Excerpt provided:
Its all good, DL. I will NPC Shoon for now. If you decide you want to play, he is there for now. If not (I know you have a lot going on in real life), that's fine too.  No worries.


----------



## Voadam

RHUN said:
			
		

> Guys, if you want to post your own attack and damage rolls and such, that is fine with me. If you don't post them, I will make the rolls for you.




Many like the thrill of rolling the dice themselves. For me it is just mechanical work.

I really prefer to just be descriptive and let the DM handle rolls.


----------



## Voadam

I was really hoping Shoon's damsel in distress would have ended up being sold to the Temple's slaver agent instead of to the pirate so that Shoon would have a plot reason to pursue further and further into the Temple in hopes of rescuing her, or of avenging her if she were sacrificed.

I'm still hoping the slaver had a sacrifice acquisition quota and needed to buy her from the pirate at the last minute before he actually set sail. Perhaps if Shoon went off on his own and investigated that might be discovered and he would then enthusiastically join us anew.

Data extract:

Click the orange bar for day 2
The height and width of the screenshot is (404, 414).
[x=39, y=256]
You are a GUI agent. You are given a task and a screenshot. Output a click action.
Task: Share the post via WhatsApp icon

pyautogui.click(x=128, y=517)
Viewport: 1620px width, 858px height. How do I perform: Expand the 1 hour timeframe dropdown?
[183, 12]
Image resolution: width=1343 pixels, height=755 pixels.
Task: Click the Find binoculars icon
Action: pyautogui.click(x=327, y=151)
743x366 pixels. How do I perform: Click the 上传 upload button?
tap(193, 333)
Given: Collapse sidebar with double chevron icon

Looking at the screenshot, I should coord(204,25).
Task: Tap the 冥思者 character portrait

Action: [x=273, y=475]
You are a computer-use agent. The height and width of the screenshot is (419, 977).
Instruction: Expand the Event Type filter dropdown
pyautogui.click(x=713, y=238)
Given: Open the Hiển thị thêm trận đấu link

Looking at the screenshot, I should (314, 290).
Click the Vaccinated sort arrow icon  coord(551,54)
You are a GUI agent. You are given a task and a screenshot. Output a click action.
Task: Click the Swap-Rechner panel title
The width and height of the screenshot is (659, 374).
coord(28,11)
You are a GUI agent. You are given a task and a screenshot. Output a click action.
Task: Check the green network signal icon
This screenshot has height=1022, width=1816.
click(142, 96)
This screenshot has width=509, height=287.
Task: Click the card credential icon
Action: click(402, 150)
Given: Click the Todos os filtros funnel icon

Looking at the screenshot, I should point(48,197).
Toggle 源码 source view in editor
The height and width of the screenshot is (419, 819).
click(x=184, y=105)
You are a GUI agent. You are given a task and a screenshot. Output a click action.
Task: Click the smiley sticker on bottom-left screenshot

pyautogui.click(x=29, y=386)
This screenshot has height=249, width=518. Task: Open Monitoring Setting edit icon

Problems to solve:
**1)** Please extract everything in the forum thread from "I was really" down to "she were sacrificed.".
**2)** In the forum thread, what does RHUN say he will do if players don't post their own attack and damage rolls?
The material stands apart from the forum thread.

Answers to the problems:
**1)**
I was really hoping Shoon's damsel in distress would have ended up being sold to the Temple's slaver agent instead of to the pirate so that Shoon would have a plot reason to pursue further and further into the Temple in hopes of rescuing her, or of avenging her if she were sacrificed.

**2)** He will make the rolls for them.